##### Listed records #####
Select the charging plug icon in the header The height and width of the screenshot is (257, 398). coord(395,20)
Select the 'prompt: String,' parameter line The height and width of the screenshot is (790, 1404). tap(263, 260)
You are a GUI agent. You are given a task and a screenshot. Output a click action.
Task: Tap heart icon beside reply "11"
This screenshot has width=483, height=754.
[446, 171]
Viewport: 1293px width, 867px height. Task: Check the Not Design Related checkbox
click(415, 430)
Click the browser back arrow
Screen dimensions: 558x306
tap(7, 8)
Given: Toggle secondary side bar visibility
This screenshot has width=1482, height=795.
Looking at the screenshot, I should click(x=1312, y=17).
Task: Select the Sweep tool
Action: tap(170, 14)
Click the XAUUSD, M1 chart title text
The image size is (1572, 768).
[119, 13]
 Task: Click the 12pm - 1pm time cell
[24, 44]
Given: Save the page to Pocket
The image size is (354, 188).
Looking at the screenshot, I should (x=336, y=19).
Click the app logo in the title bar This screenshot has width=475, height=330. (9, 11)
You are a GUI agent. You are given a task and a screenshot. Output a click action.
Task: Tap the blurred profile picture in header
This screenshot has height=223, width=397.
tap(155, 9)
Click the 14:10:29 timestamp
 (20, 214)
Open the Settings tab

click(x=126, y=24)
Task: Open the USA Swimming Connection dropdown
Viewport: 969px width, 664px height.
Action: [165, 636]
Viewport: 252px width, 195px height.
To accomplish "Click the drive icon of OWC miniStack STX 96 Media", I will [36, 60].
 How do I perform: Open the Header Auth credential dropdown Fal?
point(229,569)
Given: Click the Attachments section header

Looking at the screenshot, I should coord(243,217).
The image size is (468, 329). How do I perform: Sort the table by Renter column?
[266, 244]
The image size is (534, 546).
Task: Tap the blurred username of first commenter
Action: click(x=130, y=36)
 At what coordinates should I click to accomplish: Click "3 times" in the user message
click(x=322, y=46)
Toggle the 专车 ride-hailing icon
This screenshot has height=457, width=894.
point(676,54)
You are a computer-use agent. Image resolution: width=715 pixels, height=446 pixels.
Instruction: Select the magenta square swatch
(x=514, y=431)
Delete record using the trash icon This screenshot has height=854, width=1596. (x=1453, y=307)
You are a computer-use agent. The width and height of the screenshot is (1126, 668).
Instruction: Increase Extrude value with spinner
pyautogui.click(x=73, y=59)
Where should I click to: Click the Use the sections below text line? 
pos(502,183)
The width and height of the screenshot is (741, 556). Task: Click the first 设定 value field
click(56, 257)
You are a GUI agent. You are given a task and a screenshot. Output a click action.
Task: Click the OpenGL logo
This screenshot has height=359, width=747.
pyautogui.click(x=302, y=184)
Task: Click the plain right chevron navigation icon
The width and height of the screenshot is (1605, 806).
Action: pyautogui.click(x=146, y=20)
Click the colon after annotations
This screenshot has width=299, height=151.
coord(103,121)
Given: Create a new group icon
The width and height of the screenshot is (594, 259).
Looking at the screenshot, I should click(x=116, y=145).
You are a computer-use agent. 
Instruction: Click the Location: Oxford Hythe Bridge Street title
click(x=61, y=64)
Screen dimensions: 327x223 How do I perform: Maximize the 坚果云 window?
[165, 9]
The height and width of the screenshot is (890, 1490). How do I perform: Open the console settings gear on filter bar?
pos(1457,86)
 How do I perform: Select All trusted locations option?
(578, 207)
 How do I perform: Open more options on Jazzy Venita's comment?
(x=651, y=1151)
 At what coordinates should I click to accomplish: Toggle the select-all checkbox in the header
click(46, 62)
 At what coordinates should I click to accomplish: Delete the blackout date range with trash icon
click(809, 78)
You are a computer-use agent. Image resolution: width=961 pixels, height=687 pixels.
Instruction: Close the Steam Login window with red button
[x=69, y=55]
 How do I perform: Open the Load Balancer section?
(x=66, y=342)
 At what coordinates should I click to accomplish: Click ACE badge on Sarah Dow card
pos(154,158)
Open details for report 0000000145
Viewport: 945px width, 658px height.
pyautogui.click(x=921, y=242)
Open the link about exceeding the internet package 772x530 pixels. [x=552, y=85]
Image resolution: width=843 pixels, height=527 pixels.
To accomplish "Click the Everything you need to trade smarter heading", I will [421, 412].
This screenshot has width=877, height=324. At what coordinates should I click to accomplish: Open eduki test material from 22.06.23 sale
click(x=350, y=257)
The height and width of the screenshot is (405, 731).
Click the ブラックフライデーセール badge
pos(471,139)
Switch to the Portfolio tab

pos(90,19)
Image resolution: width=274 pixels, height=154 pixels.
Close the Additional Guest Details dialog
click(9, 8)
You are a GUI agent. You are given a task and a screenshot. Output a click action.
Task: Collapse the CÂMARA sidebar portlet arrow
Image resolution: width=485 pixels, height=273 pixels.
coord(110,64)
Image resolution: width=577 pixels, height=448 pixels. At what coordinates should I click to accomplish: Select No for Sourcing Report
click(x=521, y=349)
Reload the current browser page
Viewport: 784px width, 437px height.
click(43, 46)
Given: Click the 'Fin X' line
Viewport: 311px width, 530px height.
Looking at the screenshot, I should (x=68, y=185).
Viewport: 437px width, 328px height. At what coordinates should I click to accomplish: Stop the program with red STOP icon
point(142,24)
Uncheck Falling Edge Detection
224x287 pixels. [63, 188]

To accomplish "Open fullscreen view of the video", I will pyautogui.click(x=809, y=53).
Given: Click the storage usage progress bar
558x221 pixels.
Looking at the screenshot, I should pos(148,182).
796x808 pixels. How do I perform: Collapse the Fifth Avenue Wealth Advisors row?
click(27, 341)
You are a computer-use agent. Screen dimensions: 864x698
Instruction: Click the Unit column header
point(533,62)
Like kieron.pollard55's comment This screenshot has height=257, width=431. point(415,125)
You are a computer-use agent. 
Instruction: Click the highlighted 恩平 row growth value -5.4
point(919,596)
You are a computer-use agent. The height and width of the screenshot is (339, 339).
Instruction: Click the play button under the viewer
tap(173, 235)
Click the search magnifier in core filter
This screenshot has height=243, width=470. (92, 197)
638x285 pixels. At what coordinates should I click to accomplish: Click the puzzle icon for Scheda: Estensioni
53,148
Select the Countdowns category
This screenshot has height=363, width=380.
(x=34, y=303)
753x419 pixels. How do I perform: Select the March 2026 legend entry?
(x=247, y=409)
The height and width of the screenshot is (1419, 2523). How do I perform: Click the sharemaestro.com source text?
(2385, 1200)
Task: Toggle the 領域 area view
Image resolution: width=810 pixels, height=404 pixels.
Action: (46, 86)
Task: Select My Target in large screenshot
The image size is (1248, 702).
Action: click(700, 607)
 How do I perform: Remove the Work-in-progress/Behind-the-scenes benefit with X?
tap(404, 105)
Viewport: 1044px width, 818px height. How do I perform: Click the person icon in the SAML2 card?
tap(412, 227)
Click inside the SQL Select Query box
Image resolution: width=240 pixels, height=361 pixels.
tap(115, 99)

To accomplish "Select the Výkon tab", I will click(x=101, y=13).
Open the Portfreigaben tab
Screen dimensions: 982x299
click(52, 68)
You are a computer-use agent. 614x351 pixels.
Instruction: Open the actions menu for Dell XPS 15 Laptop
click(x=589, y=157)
#####
> _What to do_:
Within the records, tally every line that contains the word "will". Only the resulting number should be given.

> _Reply to the task_:
4